ラヴィの流れるような説明が一区切りついたところで、パン、と手が叩かれる。
「よし、決まりだね。この件は僕から話を通しておこう」
第二王子が満足げにそう言った。
「……用が済んだのなら、部外者は出ていってくれ」
つかつかと歩いてきたシリルが、怒ったような顔でラヴィの腕を掴む。そのまま強引に詰所の外へと連れ出すと、まるで放り出すようにして手を離した。

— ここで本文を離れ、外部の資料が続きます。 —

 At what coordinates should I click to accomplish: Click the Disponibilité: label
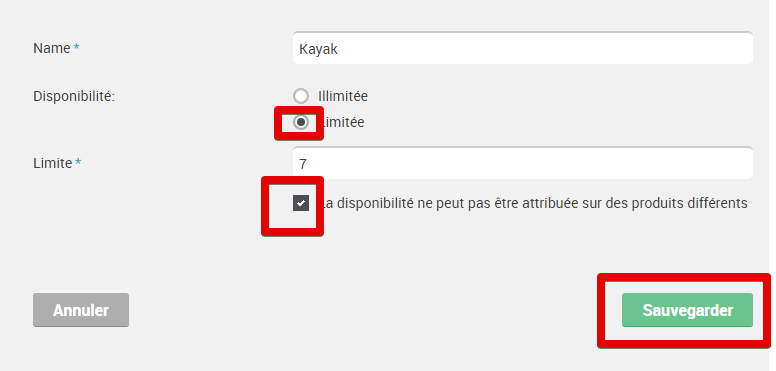coord(74,96)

その途端、足から力が抜けて、ラヴィはくたくたとうずくまってしまった。
「おい──」
「……す、すみません。ちょっと、立てなくて」
シリルは何かを言いかけたが、蒼白になったラヴィが小さくなってがたがたと震えているのを見て、口を噤んだ。
「迎えは来るのか」
「はい……」
不愛想な問いにも、しゃがみ込んで顔を伏せ、短く返事をするのが精一杯だ。それっきり沈黙が落ちたので、シリルはさっさと詰所内に戻ったとばかり思っていた。
だから、しばらくして、
「こんなところにいたのか、探したよ」
と父親が慌てて迎えに来た時、なんとかふらふらと立ち上がったラヴィは、後ろで扉の開く音が聞こえて、非常にびっくりした。
振り返ると、大きな背中が建物の中に入っていくところだった。彼はこちらを振り向くことも、言葉をかけてくることもなかったけれど。
──それでも、今までずっと、そばにいてくれたんだ。
そう思ったら、じわりと涙が滲んだ。
帰りの馬車で、それまでの経緯を洗いざらい話し、第二王子の便宜で騎士団に出入りすることになった旨を伝えたら、父親は卒倒しかけていた。